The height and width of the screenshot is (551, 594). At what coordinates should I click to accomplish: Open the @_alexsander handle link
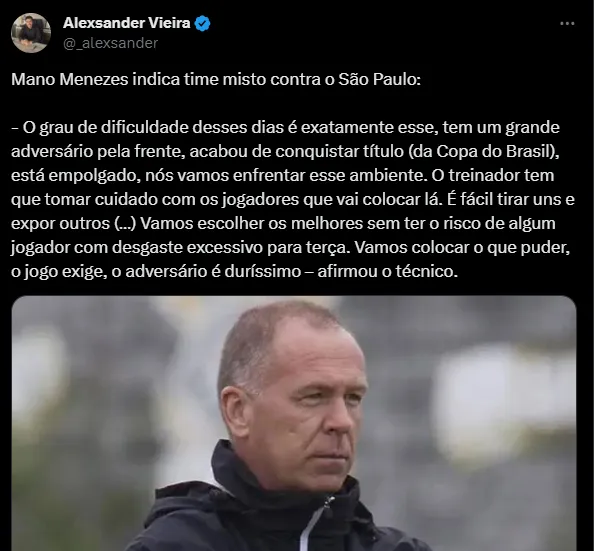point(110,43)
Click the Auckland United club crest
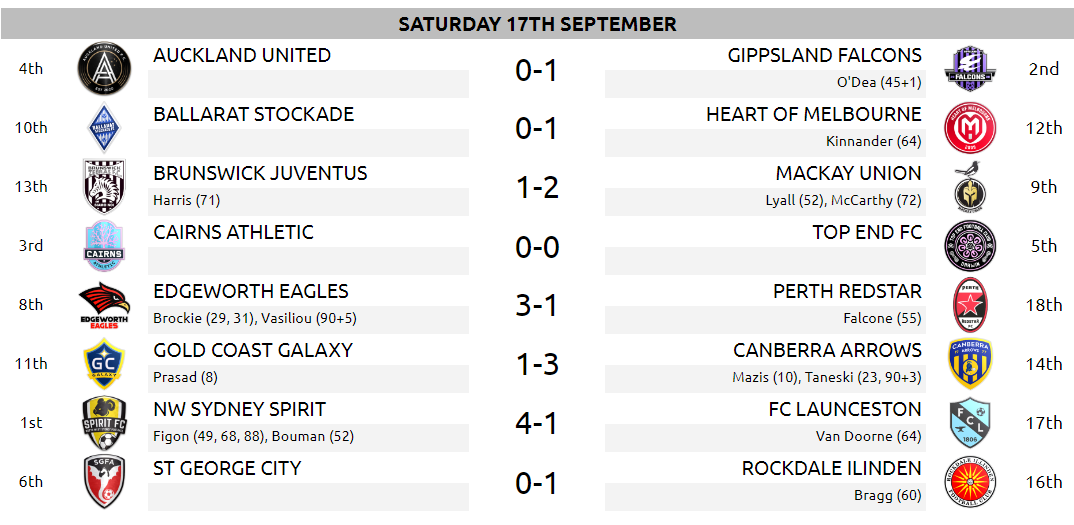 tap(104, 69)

---

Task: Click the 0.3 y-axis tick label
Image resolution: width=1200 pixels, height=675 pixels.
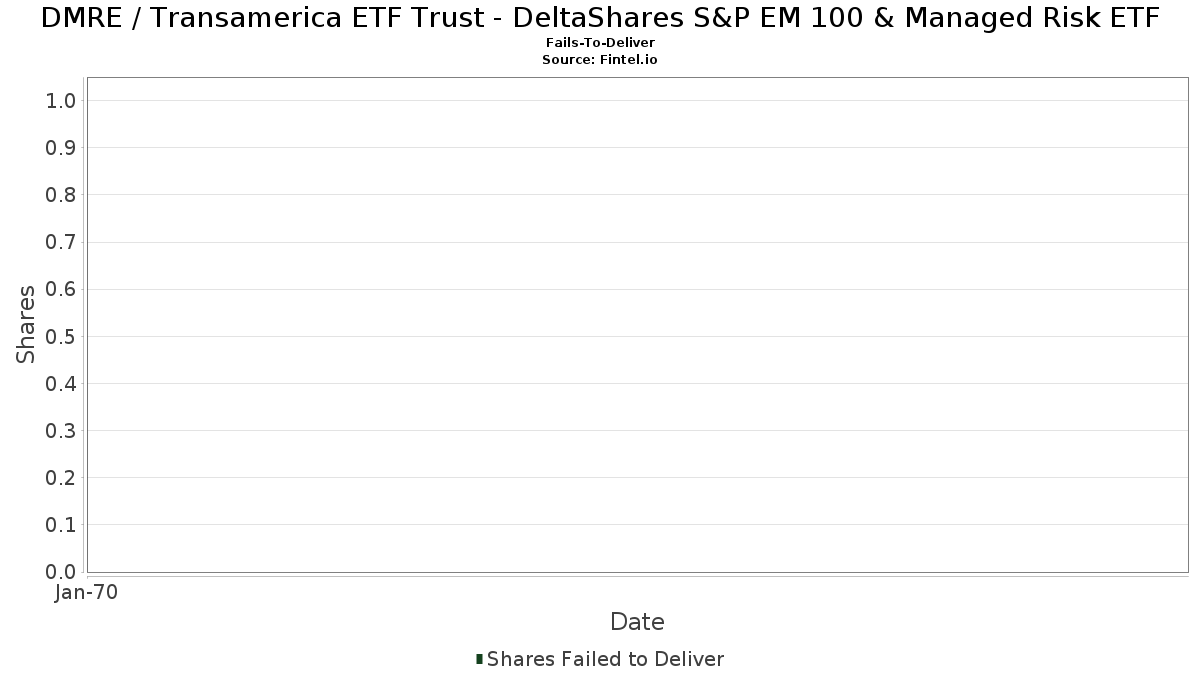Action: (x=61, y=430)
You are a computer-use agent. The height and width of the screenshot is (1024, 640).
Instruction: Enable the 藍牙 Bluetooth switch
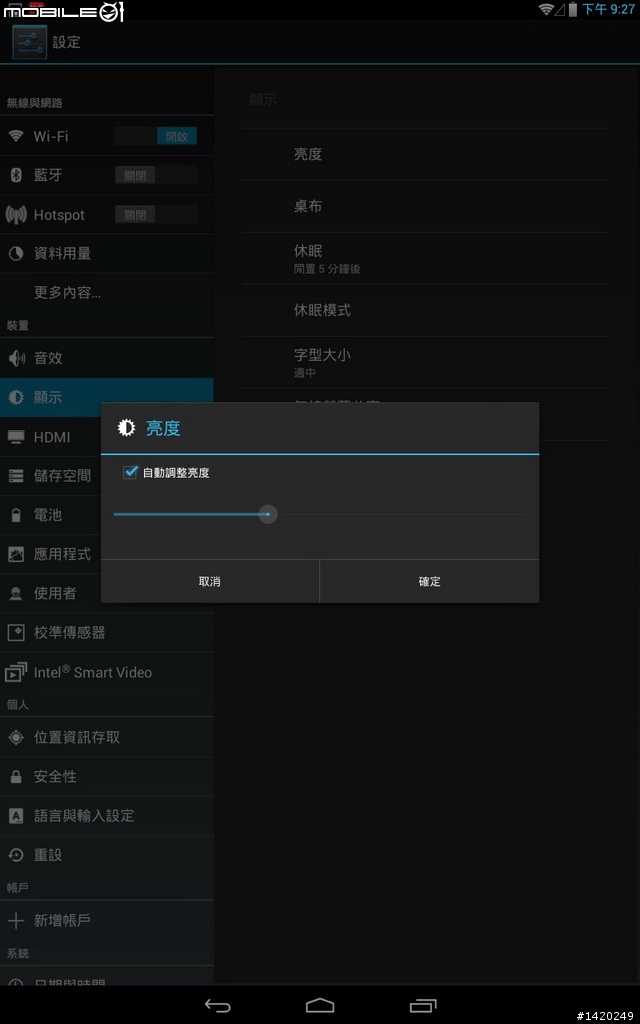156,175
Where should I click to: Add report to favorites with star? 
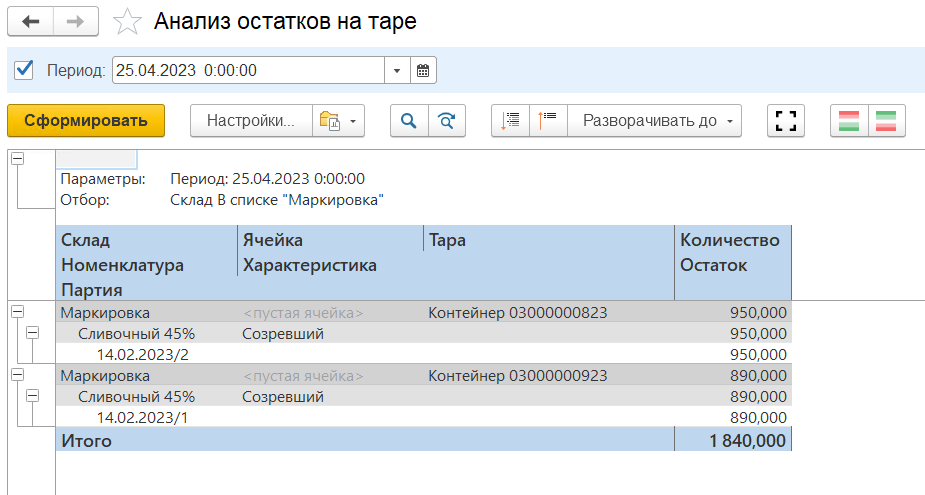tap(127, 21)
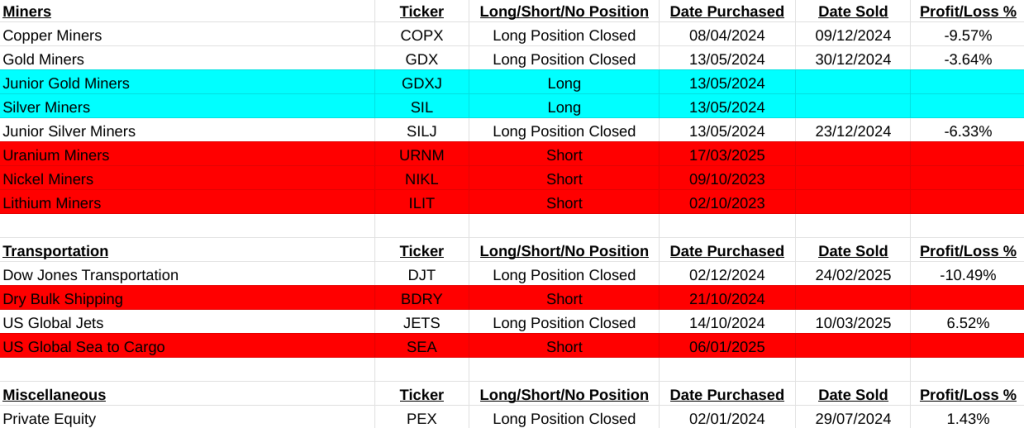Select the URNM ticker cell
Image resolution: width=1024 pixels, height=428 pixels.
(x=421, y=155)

==

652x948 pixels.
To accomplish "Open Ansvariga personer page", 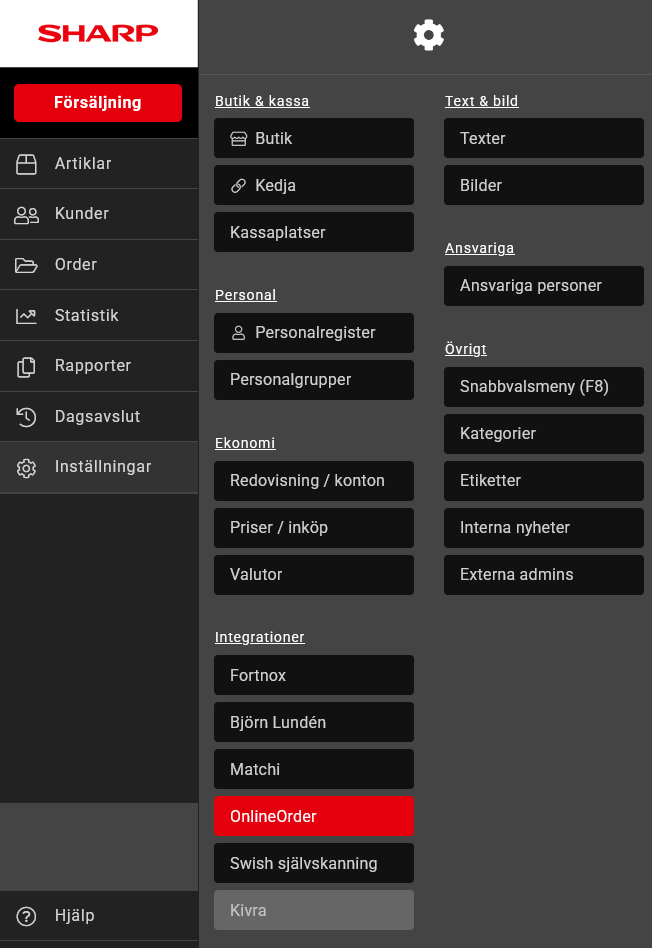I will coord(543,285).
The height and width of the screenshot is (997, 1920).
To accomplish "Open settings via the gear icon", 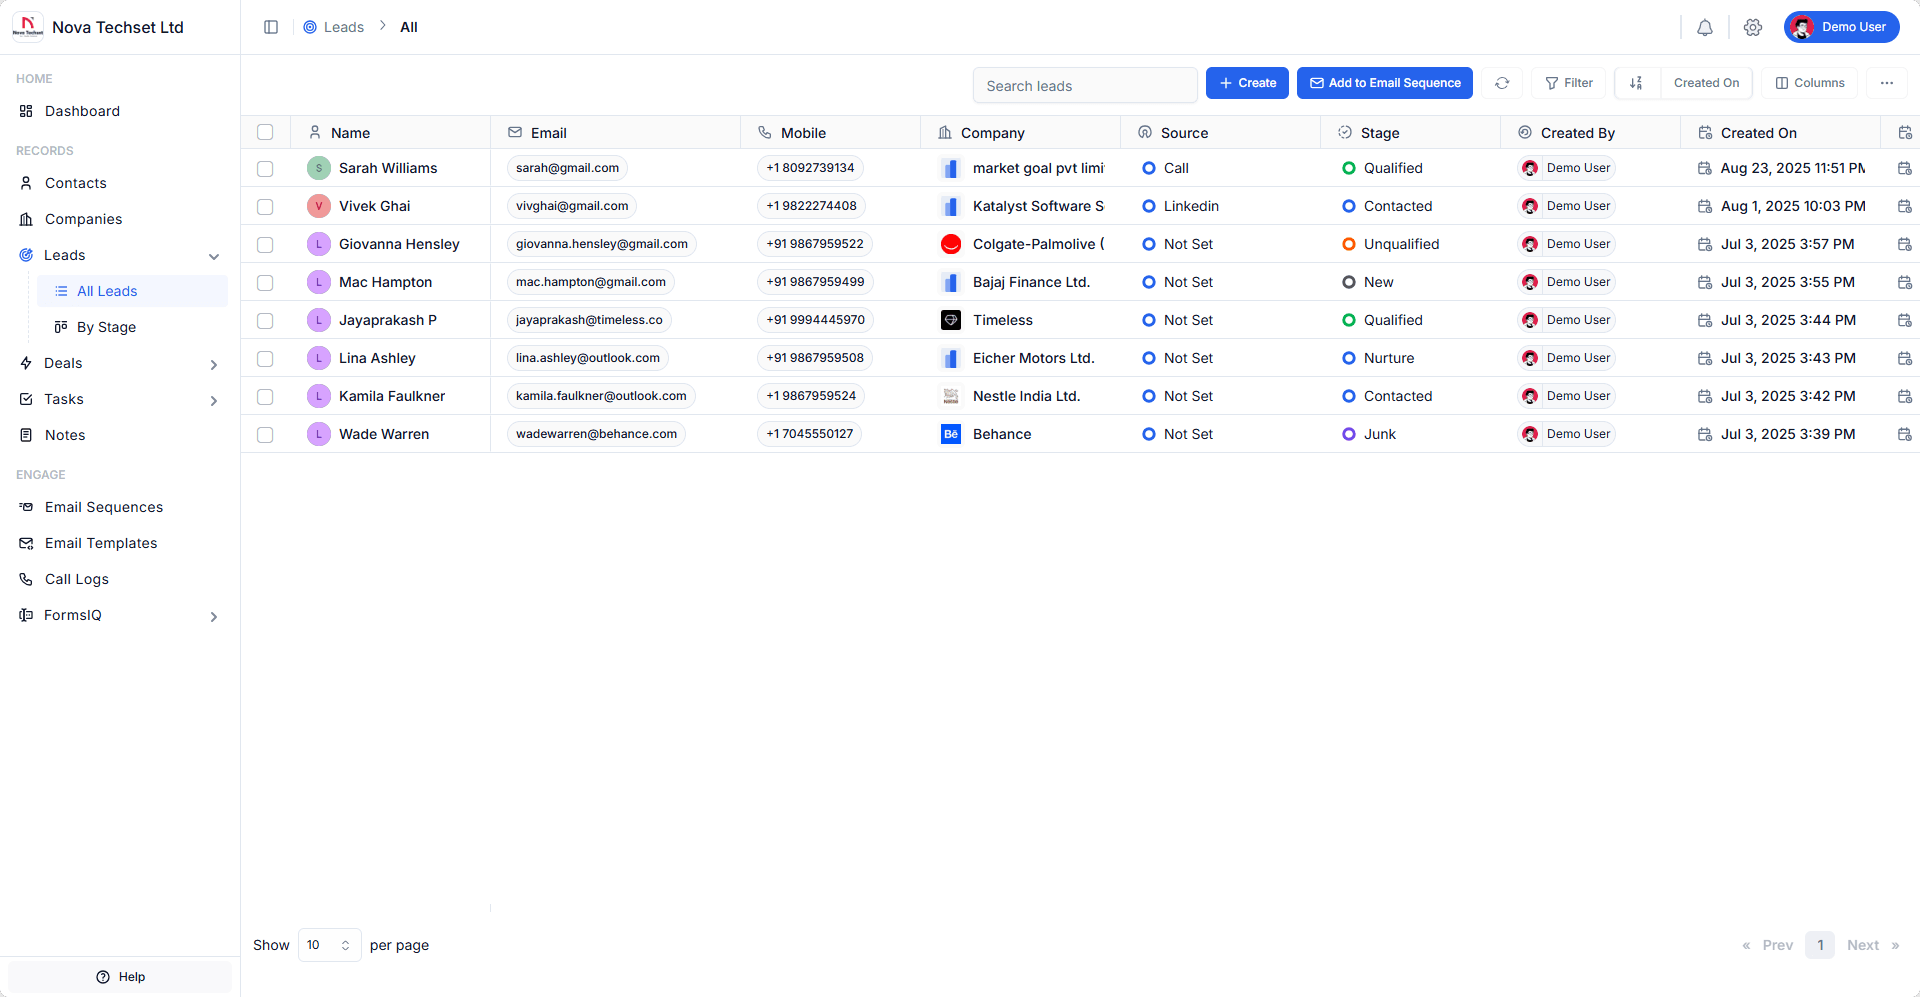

**What the task asks**: Go back to the lines above and output, exactly as they stand, the ones from the line containing "The height and width of the screenshot is (997, 1920)." to the line containing "settings via the". Leave all pictures behind.

**Your response**:
The height and width of the screenshot is (997, 1920).
To accomplish "Open settings via the gear icon", 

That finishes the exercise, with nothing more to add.